WHAT THIS TASK INVOLVES
Retype all the data word for word.

DATASET RECORDS
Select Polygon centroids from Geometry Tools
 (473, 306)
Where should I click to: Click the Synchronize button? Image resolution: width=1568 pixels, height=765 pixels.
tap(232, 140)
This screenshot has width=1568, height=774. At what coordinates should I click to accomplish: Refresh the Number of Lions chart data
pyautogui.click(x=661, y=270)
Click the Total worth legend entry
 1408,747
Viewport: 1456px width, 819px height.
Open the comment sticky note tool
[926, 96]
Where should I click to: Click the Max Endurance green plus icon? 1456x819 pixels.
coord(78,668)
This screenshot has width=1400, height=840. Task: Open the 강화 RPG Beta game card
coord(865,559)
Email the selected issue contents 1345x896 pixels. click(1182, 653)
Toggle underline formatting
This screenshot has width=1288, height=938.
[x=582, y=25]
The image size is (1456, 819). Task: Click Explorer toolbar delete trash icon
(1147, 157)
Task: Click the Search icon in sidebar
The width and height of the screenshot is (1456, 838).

TASK OUTPUT
Select Polygon centroids from Geometry Tools
 (473, 306)
Where should I click to: Click the Synchronize button? Image resolution: width=1568 pixels, height=765 pixels.
tap(232, 140)
This screenshot has width=1568, height=774. At what coordinates should I click to accomplish: Refresh the Number of Lions chart data
pyautogui.click(x=661, y=270)
Click the Total worth legend entry
 1408,747
Viewport: 1456px width, 819px height.
Open the comment sticky note tool
[926, 96]
Where should I click to: Click the Max Endurance green plus icon? 1456x819 pixels.
coord(78,668)
This screenshot has width=1400, height=840. Task: Open the 강화 RPG Beta game card
coord(865,559)
Email the selected issue contents 1345x896 pixels. click(1182, 653)
Toggle underline formatting
This screenshot has width=1288, height=938.
[x=582, y=25]
The image size is (1456, 819). Task: Click Explorer toolbar delete trash icon
(1147, 157)
Task: Click the Search icon in sidebar
The width and height of the screenshot is (1456, 838).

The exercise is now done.